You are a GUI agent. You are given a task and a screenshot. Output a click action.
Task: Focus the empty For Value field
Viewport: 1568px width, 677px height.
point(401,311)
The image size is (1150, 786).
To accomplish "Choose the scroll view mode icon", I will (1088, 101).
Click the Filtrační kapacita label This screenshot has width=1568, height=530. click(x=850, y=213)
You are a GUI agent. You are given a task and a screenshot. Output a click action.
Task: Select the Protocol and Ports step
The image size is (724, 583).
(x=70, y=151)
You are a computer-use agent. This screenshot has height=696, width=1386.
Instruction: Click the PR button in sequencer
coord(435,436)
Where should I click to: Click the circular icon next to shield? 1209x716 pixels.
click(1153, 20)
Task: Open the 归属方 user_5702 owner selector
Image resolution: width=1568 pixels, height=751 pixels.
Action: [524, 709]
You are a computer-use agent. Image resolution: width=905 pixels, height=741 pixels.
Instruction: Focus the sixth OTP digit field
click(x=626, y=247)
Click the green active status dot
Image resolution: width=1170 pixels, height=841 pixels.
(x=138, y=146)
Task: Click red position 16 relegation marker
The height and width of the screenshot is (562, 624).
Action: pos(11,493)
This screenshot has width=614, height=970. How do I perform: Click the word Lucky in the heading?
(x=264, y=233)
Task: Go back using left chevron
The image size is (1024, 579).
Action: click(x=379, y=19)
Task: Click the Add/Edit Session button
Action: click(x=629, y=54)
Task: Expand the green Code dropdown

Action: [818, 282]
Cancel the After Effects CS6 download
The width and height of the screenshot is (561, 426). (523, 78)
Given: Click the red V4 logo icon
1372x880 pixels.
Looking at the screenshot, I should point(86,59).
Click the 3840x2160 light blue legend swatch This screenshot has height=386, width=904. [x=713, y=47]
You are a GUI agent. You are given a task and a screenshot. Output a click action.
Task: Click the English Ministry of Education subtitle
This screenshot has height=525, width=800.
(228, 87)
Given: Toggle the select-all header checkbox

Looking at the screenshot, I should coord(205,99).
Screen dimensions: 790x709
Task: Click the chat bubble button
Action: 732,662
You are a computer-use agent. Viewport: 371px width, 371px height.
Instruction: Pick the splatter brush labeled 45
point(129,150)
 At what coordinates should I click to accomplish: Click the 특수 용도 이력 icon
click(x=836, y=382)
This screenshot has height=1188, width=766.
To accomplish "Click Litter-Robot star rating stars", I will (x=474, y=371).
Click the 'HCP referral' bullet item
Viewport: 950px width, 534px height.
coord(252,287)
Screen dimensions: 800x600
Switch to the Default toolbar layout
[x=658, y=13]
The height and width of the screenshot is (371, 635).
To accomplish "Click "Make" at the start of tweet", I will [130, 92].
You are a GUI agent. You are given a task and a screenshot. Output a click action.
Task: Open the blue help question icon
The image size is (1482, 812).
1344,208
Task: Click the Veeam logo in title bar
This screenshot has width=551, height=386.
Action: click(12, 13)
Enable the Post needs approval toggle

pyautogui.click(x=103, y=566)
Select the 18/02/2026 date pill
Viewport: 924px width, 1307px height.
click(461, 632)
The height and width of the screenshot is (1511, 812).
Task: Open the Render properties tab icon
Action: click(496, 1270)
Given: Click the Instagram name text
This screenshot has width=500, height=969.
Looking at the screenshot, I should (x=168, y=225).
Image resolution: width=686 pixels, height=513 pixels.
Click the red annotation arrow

* Exercise directions:
Using the data above, work out how many lines include the word "computer" and give only that number.

* Response to the task:
3